Task requirements »
A verbatim copy of the whole listing is what is needed.
________________
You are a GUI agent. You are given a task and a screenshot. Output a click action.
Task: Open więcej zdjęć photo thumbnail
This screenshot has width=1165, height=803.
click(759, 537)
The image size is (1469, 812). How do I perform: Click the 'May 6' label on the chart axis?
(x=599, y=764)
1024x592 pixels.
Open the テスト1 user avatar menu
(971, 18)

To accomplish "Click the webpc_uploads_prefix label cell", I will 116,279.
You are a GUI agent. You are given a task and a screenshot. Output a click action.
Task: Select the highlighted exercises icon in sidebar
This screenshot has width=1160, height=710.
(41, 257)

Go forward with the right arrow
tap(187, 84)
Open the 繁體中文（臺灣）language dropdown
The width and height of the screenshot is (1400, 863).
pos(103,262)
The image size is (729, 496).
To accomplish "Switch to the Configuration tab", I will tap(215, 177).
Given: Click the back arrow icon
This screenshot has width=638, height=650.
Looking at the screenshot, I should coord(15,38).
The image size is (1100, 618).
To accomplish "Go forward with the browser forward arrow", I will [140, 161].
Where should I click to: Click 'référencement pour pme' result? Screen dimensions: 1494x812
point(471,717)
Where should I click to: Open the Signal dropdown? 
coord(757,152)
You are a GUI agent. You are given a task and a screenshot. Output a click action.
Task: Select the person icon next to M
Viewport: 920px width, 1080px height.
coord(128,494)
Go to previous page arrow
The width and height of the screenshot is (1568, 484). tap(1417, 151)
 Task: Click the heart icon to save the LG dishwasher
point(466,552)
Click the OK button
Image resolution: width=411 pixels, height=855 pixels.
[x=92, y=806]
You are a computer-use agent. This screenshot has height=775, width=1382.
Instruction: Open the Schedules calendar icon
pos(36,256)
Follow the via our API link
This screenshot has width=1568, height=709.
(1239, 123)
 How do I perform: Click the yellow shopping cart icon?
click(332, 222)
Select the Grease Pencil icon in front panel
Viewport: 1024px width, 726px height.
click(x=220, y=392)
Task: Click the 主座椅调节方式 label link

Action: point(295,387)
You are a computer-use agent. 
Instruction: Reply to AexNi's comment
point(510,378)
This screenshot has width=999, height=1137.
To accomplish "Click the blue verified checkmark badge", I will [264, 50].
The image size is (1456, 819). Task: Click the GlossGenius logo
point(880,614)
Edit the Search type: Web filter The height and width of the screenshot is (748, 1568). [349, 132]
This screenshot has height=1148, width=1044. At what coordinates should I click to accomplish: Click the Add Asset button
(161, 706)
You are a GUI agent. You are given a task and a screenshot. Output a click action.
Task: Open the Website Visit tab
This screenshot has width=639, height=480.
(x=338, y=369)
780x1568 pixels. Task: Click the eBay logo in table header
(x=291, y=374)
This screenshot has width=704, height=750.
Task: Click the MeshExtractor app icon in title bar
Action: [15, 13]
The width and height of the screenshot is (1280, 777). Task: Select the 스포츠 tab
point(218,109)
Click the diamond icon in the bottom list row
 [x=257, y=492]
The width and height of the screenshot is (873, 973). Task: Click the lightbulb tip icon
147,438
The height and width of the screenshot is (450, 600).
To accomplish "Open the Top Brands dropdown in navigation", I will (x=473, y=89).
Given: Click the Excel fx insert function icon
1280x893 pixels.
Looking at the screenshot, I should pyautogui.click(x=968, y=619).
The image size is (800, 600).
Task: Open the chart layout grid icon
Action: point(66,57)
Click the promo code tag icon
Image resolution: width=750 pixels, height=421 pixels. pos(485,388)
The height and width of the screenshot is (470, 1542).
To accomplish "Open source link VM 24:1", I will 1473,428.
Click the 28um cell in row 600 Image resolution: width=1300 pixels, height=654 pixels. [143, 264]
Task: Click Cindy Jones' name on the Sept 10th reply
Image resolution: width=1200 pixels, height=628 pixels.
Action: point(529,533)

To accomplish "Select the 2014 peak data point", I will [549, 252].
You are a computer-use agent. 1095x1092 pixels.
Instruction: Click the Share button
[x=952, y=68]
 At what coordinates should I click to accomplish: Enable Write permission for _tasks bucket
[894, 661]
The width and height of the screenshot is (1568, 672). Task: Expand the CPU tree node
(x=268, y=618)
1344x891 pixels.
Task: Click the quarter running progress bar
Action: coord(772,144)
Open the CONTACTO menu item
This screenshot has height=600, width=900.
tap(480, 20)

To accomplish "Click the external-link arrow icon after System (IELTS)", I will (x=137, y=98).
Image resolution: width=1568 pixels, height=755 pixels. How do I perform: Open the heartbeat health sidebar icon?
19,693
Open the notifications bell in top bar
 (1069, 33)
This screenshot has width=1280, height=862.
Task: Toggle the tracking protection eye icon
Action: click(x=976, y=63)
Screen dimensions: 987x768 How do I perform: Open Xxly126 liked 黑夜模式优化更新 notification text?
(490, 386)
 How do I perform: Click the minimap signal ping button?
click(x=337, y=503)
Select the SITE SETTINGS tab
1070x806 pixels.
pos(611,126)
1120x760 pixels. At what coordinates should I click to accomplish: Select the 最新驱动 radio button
________________
Output »
You are a GUI agent. You are given a task and a screenshot. Output a click action.
Task: Open więcej zdjęć photo thumbnail
This screenshot has width=1165, height=803.
click(759, 537)
The image size is (1469, 812). How do I perform: Click the 'May 6' label on the chart axis?
(x=599, y=764)
1024x592 pixels.
Open the テスト1 user avatar menu
(971, 18)

To accomplish "Click the webpc_uploads_prefix label cell", I will 116,279.
You are a GUI agent. You are given a task and a screenshot. Output a click action.
Task: Select the highlighted exercises icon in sidebar
This screenshot has width=1160, height=710.
(41, 257)

Go forward with the right arrow
tap(187, 84)
Open the 繁體中文（臺灣）language dropdown
The width and height of the screenshot is (1400, 863).
pos(103,262)
The image size is (729, 496).
To accomplish "Switch to the Configuration tab", I will tap(215, 177).
Given: Click the back arrow icon
This screenshot has width=638, height=650.
Looking at the screenshot, I should coord(15,38).
The image size is (1100, 618).
To accomplish "Go forward with the browser forward arrow", I will [140, 161].
Where should I click to: Click 'référencement pour pme' result? Screen dimensions: 1494x812
point(471,717)
Where should I click to: Open the Signal dropdown? 
coord(757,152)
You are a GUI agent. You are given a task and a screenshot. Output a click action.
Task: Select the person icon next to M
Viewport: 920px width, 1080px height.
coord(128,494)
Go to previous page arrow
The width and height of the screenshot is (1568, 484). tap(1417, 151)
 Task: Click the heart icon to save the LG dishwasher
point(466,552)
Click the OK button
Image resolution: width=411 pixels, height=855 pixels.
[x=92, y=806]
You are a computer-use agent. This screenshot has height=775, width=1382.
Instruction: Open the Schedules calendar icon
pos(36,256)
Follow the via our API link
This screenshot has width=1568, height=709.
(1239, 123)
 How do I perform: Click the yellow shopping cart icon?
click(332, 222)
Select the Grease Pencil icon in front panel
Viewport: 1024px width, 726px height.
click(x=220, y=392)
Task: Click the 主座椅调节方式 label link

Action: point(295,387)
You are a computer-use agent. 
Instruction: Reply to AexNi's comment
point(510,378)
This screenshot has width=999, height=1137.
To accomplish "Click the blue verified checkmark badge", I will [264, 50].
The image size is (1456, 819). Task: Click the GlossGenius logo
point(880,614)
Edit the Search type: Web filter The height and width of the screenshot is (748, 1568). [349, 132]
This screenshot has height=1148, width=1044. At what coordinates should I click to accomplish: Click the Add Asset button
(161, 706)
You are a GUI agent. You are given a task and a screenshot. Output a click action.
Task: Open the Website Visit tab
This screenshot has width=639, height=480.
(x=338, y=369)
780x1568 pixels. Task: Click the eBay logo in table header
(x=291, y=374)
This screenshot has width=704, height=750.
Task: Click the MeshExtractor app icon in title bar
Action: [15, 13]
The width and height of the screenshot is (1280, 777). Task: Select the 스포츠 tab
point(218,109)
Click the diamond icon in the bottom list row
 [x=257, y=492]
The width and height of the screenshot is (873, 973). Task: Click the lightbulb tip icon
147,438
The height and width of the screenshot is (450, 600).
To accomplish "Open the Top Brands dropdown in navigation", I will (x=473, y=89).
Given: Click the Excel fx insert function icon
1280x893 pixels.
Looking at the screenshot, I should pyautogui.click(x=968, y=619).
The image size is (800, 600).
Task: Open the chart layout grid icon
Action: point(66,57)
Click the promo code tag icon
Image resolution: width=750 pixels, height=421 pixels. pos(485,388)
The height and width of the screenshot is (470, 1542).
To accomplish "Open source link VM 24:1", I will 1473,428.
Click the 28um cell in row 600 Image resolution: width=1300 pixels, height=654 pixels. [143, 264]
Task: Click Cindy Jones' name on the Sept 10th reply
Image resolution: width=1200 pixels, height=628 pixels.
Action: point(529,533)

To accomplish "Select the 2014 peak data point", I will [549, 252].
You are a computer-use agent. 1095x1092 pixels.
Instruction: Click the Share button
[x=952, y=68]
 At what coordinates should I click to accomplish: Enable Write permission for _tasks bucket
[894, 661]
The width and height of the screenshot is (1568, 672). Task: Expand the CPU tree node
(x=268, y=618)
1344x891 pixels.
Task: Click the quarter running progress bar
Action: coord(772,144)
Open the CONTACTO menu item
This screenshot has height=600, width=900.
tap(480, 20)

To accomplish "Click the external-link arrow icon after System (IELTS)", I will (x=137, y=98).
Image resolution: width=1568 pixels, height=755 pixels. How do I perform: Open the heartbeat health sidebar icon?
19,693
Open the notifications bell in top bar
 (1069, 33)
This screenshot has width=1280, height=862.
Task: Toggle the tracking protection eye icon
Action: click(x=976, y=63)
Screen dimensions: 987x768 How do I perform: Open Xxly126 liked 黑夜模式优化更新 notification text?
(490, 386)
 How do I perform: Click the minimap signal ping button?
click(x=337, y=503)
Select the SITE SETTINGS tab
1070x806 pixels.
pos(611,126)
1120x760 pixels. At what coordinates should I click to accomplish: Select the 最新驱动 radio button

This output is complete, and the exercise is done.